[Material shown]
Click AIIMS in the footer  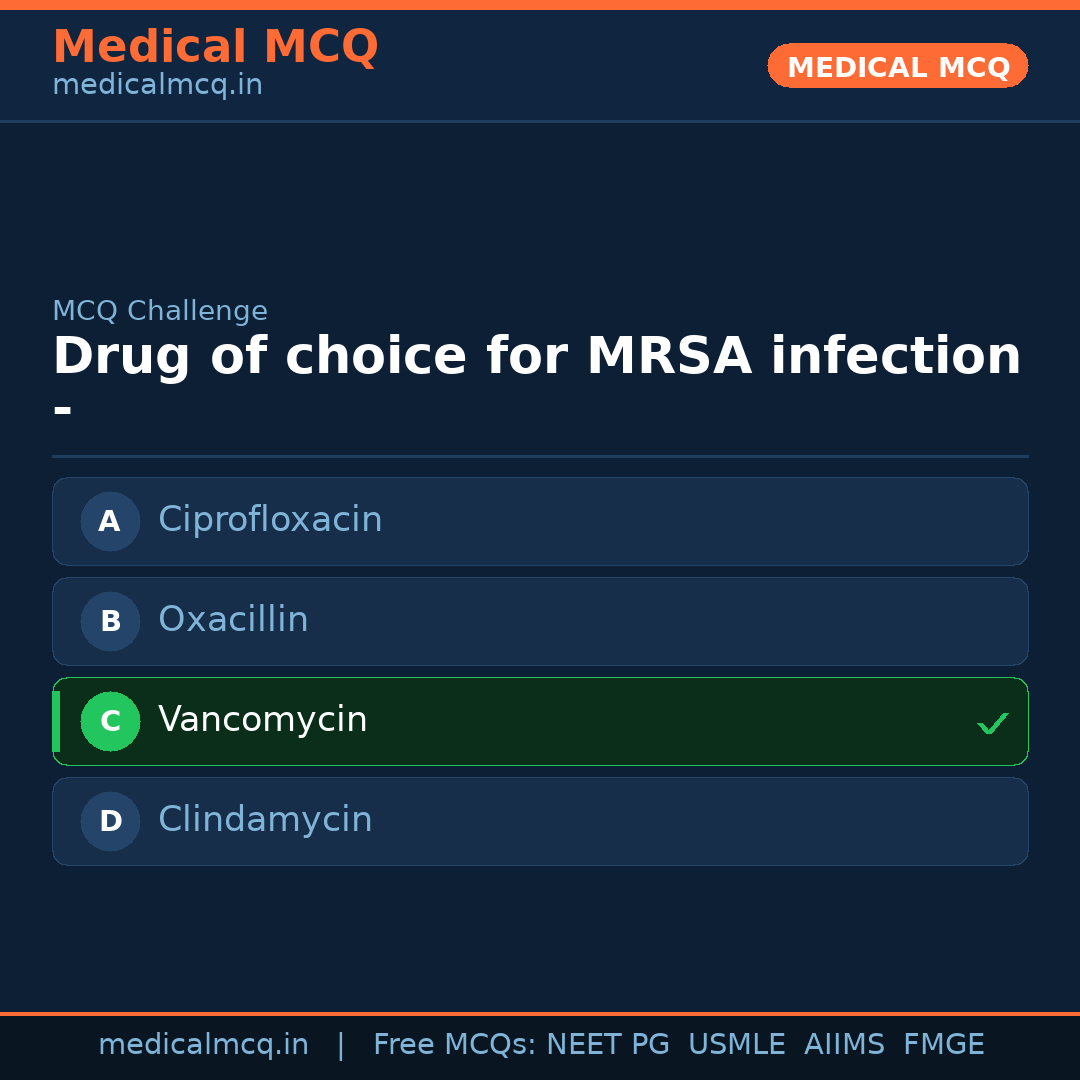click(844, 1045)
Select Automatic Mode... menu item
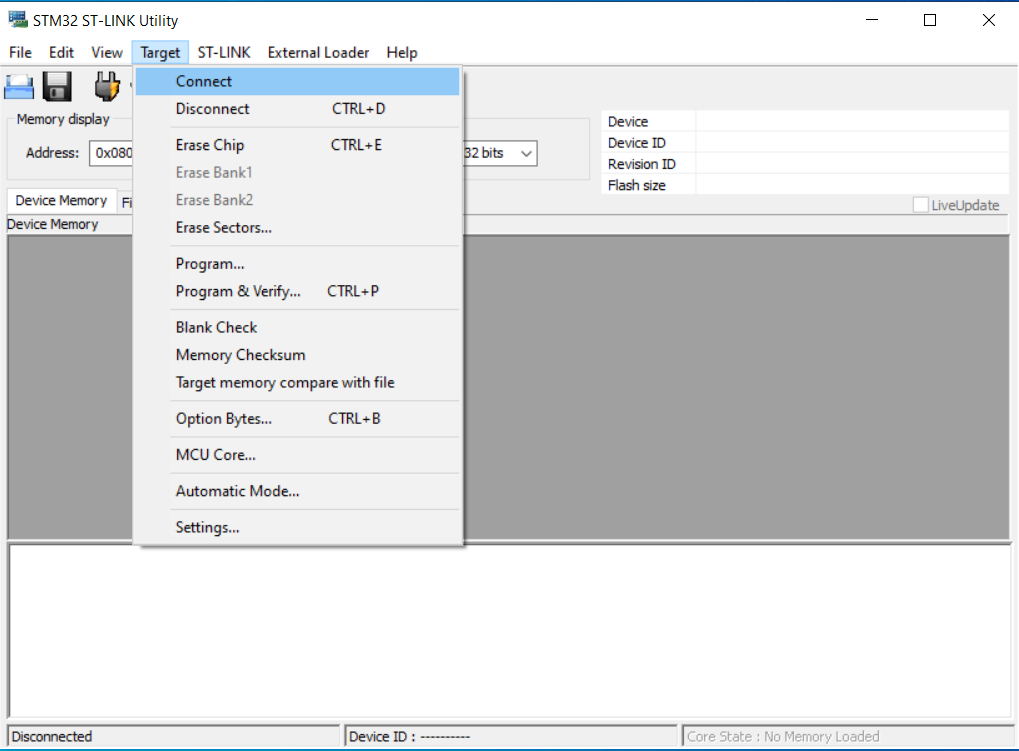Screen dimensions: 1019x751 point(238,491)
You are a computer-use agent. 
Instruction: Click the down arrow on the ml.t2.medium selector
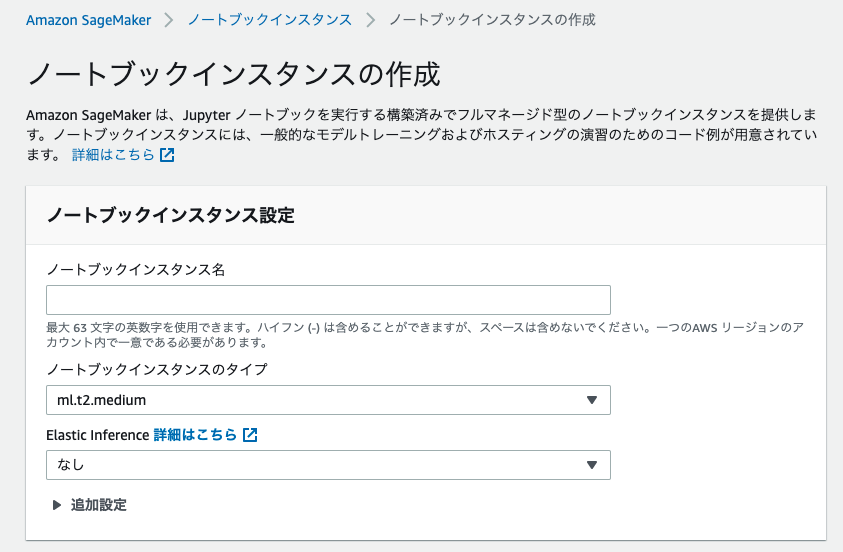592,400
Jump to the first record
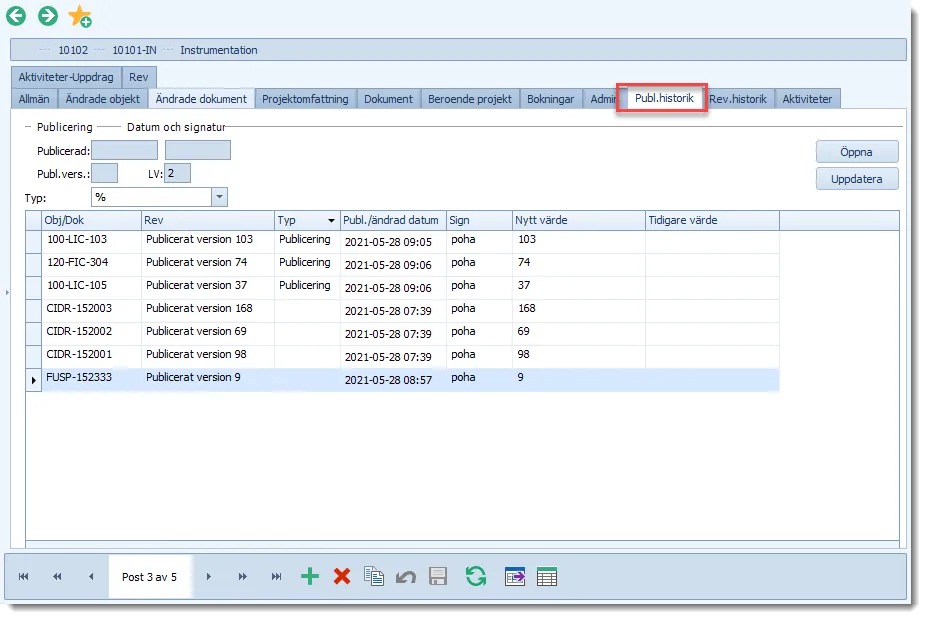The height and width of the screenshot is (619, 926). (x=24, y=576)
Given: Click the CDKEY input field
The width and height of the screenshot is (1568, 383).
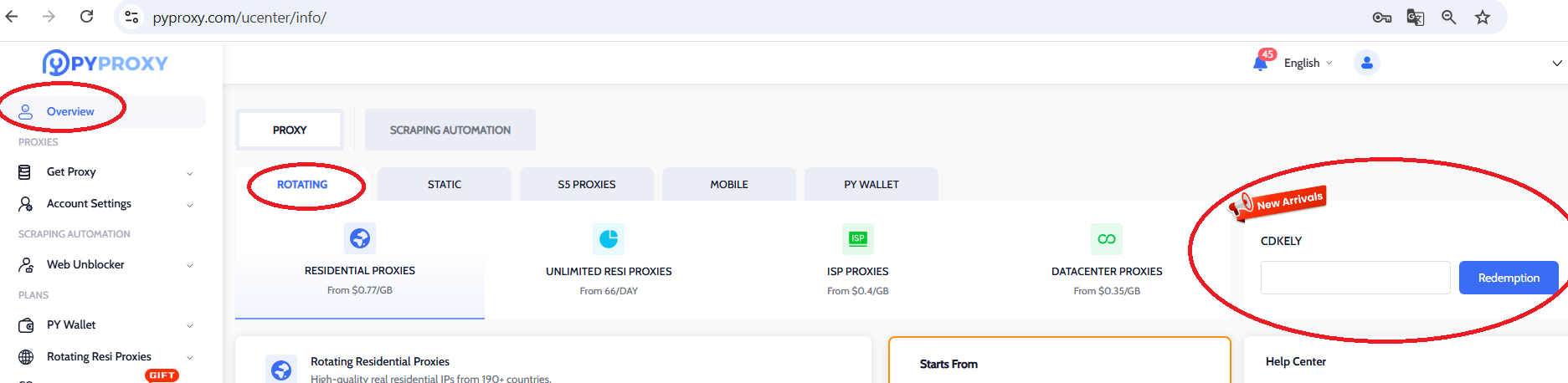Looking at the screenshot, I should tap(1355, 278).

[Try it] Pictures stay out. Copy exactly, and only, the lines from the one containing "Jump to the first record" through the end of the data.

[Answer to this exercise]
Jump to the first record
The height and width of the screenshot is (619, 926). (x=24, y=576)
Given: Click the CDKEY input field
The width and height of the screenshot is (1568, 383).
Looking at the screenshot, I should tap(1355, 278).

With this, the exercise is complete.